Anche Ciro, dopo aver conquistato l’Asia minore si volse ad oriente e, nel 539 a.C., conquistava Babilonia nell’odierno Iraq. Ai giorni nostri la Turchia, i Balcani e i popoli in oriente, verso l’India, resisterebbero tranquillamente al nipote, Dario I, ma questo non significa che la potenza persiana sia da sottovalutare.
I persiani, seguendo le orme di Marco Polo, che lasciava la regione di Creman andando “verso tramontana” per raggiungere la “Gran Città di Cambulac”, si sono diretti con decisione, in questo ultimo decennio, verso la Cina e più in generale l’Asia.
Un anelito ricambiato, in maniera crescente nel tempo dalle potenze orientali, al punto che nemmeno l’invasione dell’Ucraina ha avuto alcun effetto sulla volontà di Cina e Russia di interrompere i colloqui, ripresi il 29 novembre 2021 a Vienna, per il Piano d’azione congiunto globale (Joint Comprehensive Plan of Action, acronimo JCPOA), comunemente noto come accordo sul nucleare iraniano.
L’accordo internazionale sull’energia nucleare in Iran, che era stato raggiunto a Vienna il 14 luglio 2015 tra l’Iran, il P5+1 (i cinque membri permanenti del Consiglio di sicurezza delle Nazioni Unite – Cina, Francia, Russia, Regno Unito, Stati Uniti – più la Germania) e l’Unione europea, si era interrotto nel 2018. Da allora, l’Iran ha cercato di rompere l’isolamento diplomatico e geopolitico spostandosi in Asia dal punto di vista geoeconomico. La Russia per compensare l’influenza cinese sulla Repubblica islamica ha sostenuto la candidatura iraniana consentendo l’adesione di quest’ultima all’Organizzazione per la Cooperazione di Shanghai (OCS).
La corsa nella OCS promuove gli obiettivi russi di proiettare l’organizzazione come una potenza eurasiatica ed è un’indicazione degli sforzi della leadership russa e cinese di creare un ordine internazionale non occidentale. In particolare, Iran e Russia sono alleati strategici e formano un’asse nel Caucaso insieme all’Armenia e sono anche alleati militari nei conflitti in Siria e Iraq e partner in Afghanistan e nell’Asia centrale post-sovietica.
Tuttavia, l’Iran pur avendo, così, mitigato gli effetti delle sanzioni economiche, per godere appieno del beneficio economico acquisito, ha bisogno di relazioni bancarie internazionali normalizzate, difficilmente raggiungibili con un sistema finanziario russo isolato dai circuiti internazionali.
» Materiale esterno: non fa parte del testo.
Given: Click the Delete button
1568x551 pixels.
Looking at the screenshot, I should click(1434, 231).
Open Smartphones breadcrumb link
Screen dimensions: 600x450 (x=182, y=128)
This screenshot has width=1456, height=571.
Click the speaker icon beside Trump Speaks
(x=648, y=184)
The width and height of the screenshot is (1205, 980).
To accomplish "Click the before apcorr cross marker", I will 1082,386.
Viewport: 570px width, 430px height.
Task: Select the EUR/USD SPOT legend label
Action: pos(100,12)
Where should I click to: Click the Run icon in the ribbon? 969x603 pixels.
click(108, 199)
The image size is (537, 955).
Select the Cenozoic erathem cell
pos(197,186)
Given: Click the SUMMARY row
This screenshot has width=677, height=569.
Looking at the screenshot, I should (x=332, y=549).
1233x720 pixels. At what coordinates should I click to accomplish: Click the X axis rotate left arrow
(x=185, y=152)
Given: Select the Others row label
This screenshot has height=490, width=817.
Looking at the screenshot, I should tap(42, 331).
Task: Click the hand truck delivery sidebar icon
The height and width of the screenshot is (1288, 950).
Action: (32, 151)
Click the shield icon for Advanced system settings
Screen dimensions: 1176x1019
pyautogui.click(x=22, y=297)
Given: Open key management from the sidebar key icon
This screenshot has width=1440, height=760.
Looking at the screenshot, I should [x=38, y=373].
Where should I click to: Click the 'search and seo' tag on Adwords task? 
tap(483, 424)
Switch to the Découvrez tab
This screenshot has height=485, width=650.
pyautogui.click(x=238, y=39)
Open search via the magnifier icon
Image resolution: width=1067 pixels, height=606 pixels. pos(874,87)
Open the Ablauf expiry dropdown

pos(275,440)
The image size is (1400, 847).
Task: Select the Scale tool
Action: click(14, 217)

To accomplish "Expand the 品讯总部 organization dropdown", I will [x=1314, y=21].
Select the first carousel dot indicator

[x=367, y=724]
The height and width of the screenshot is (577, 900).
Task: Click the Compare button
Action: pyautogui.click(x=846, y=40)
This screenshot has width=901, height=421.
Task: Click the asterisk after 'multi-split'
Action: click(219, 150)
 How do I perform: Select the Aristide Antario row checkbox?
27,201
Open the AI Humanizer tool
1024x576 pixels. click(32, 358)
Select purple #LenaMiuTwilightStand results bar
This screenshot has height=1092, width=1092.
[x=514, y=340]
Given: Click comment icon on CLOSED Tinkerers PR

L’unica via rimasta è il superamento dello stallo dei colloqui JCPOA e il ritorno al tavolo dei negoziati, benché le sanzioni imposte dall’UE e dalla Financial Action Task Force (FATF) alla luce della situazione dei diritti umani in Iran, il sostegno al terrorismo e per riciclaggio di denaro resteranno in vigore.
Richiamando l’antitesi fra concordia greca e confusione barbara, proposta con enfasi da Eschilo, non posso trascurare il contrasto evidente, ora come allora, fra i valori della comunità della polis, della democrazia di Atene, e l’autoritarismo persiano.
Sulle intenzioni pacifiche della Repubblica Islamica, pertanto, nutro qualche perplessità. Giovedì, infatti, l’AIEA ha pubblicato il suo ultimo rapporto confidenziale che, secondo i documenti trapelati dai media occidentali, ha affermato che l’Iran ha 33,2 chilogrammi di uranio arricchito al 60%, rispetto ai 17,7 kg di novembre.
Il JCPOA ha limitato i livelli di arricchimento dell’Iran al 3,67% e le sue scorte a 202,8 kg fino al 2031: un futuro molto prossimo in termini geopolitici.